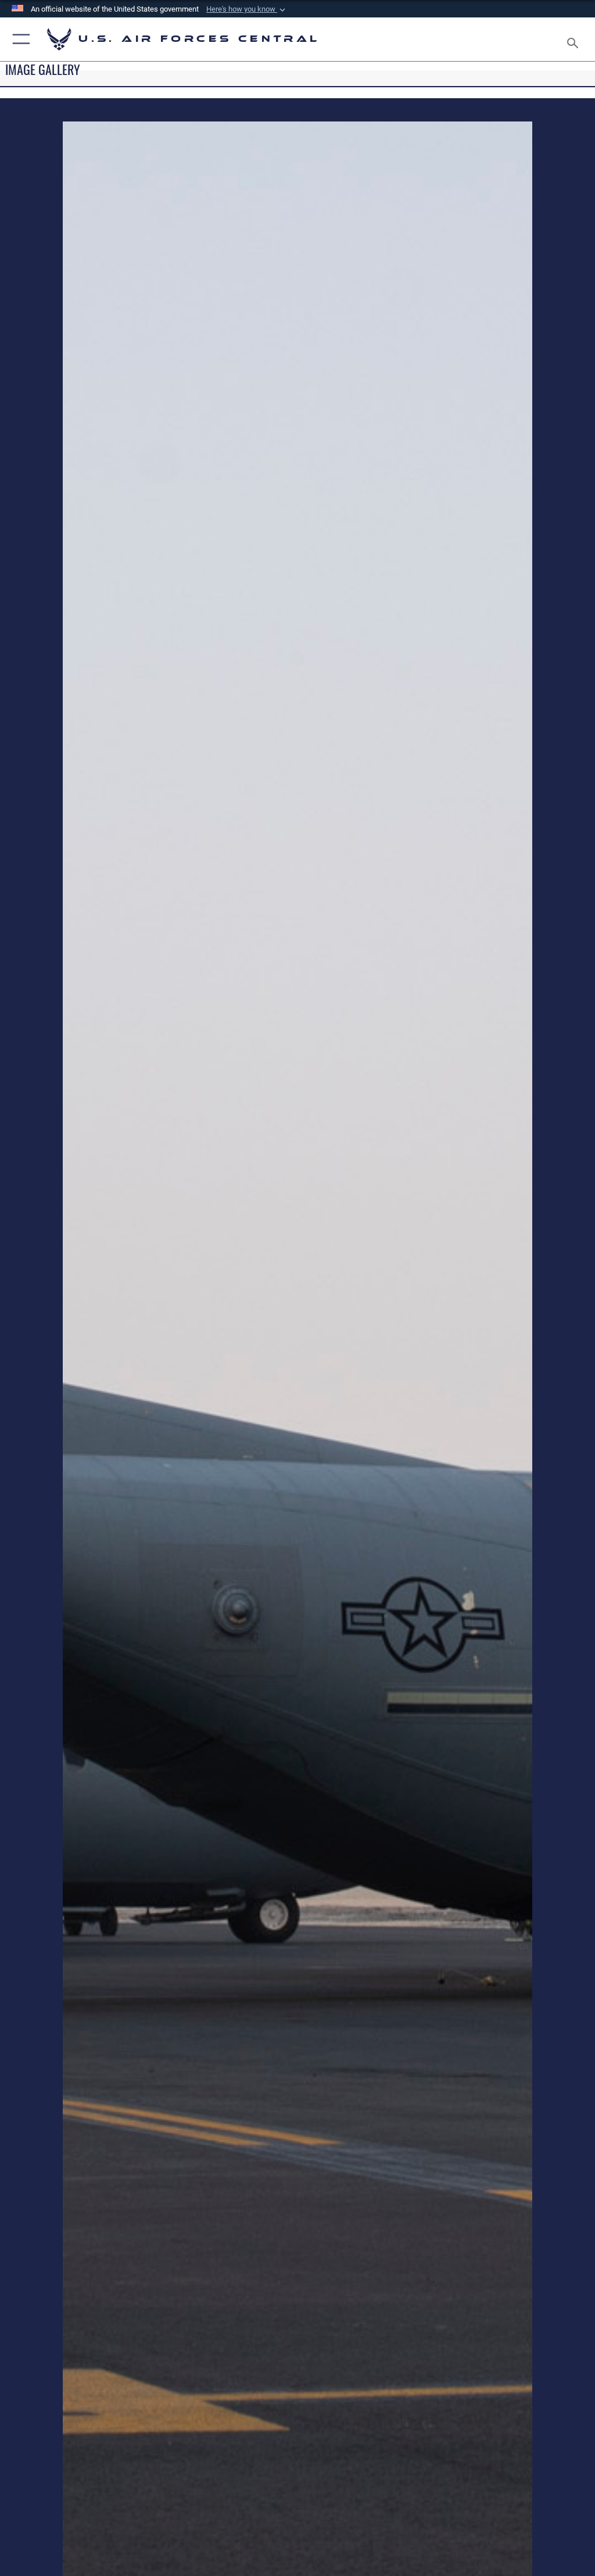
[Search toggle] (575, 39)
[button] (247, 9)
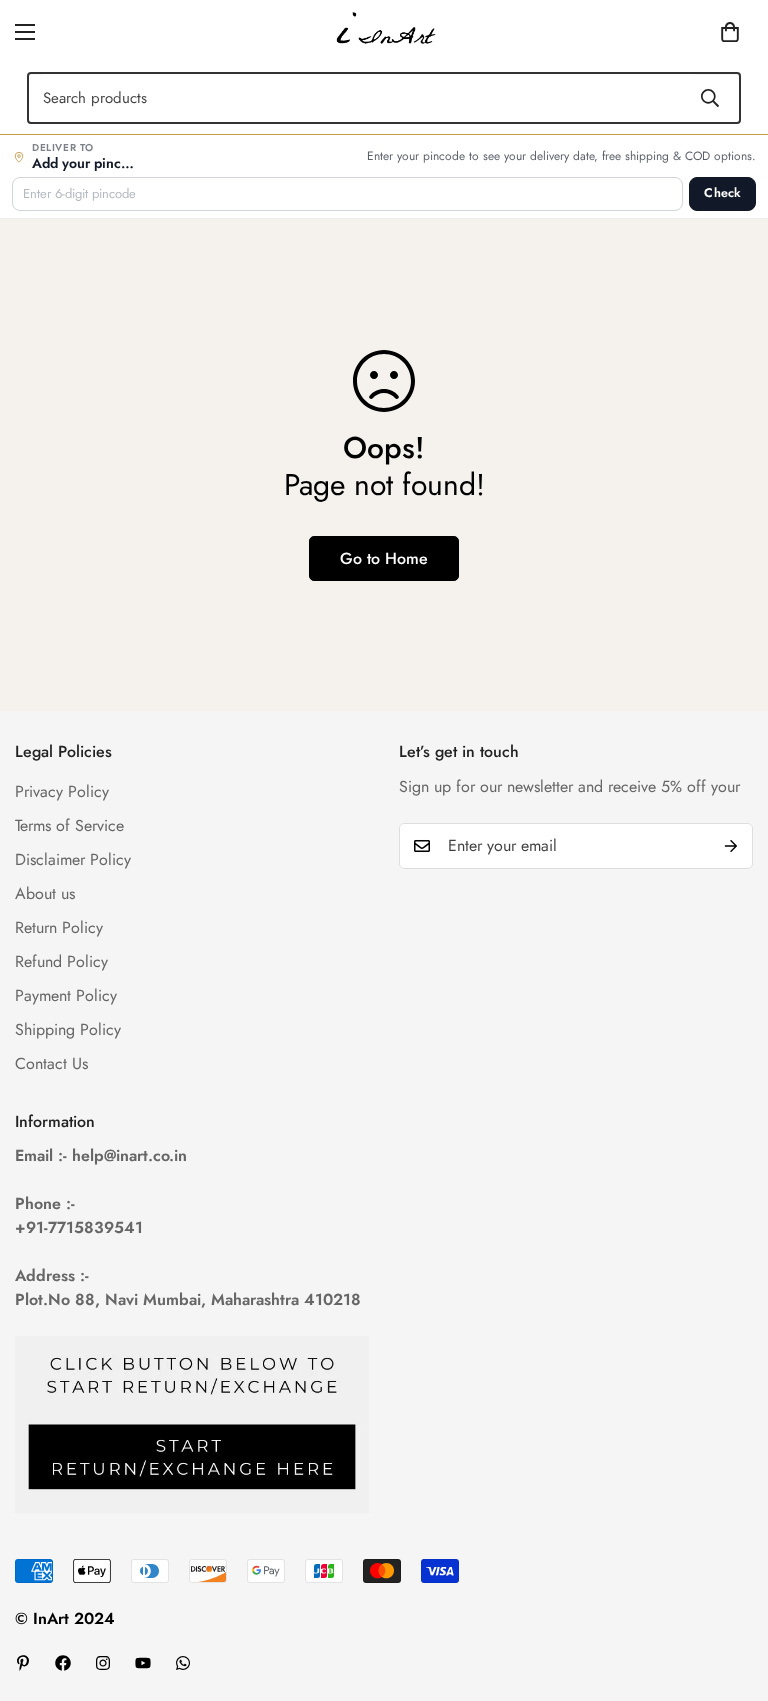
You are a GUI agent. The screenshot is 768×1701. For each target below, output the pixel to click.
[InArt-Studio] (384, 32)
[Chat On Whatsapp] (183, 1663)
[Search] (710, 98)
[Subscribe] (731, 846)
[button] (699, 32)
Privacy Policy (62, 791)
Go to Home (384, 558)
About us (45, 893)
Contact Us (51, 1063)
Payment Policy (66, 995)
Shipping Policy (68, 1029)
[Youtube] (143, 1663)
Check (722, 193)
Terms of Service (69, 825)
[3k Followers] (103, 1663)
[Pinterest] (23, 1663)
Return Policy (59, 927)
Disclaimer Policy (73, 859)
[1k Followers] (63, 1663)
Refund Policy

• **WHAT TO DO**:
Go through the listing and copy each line that includes the string "Policy".

• **TASK RESULT**:
Privacy Policy (62, 791)
Payment Policy (66, 995)
Shipping Policy (68, 1029)
Return Policy (59, 927)
Disclaimer Policy (73, 859)
Refund Policy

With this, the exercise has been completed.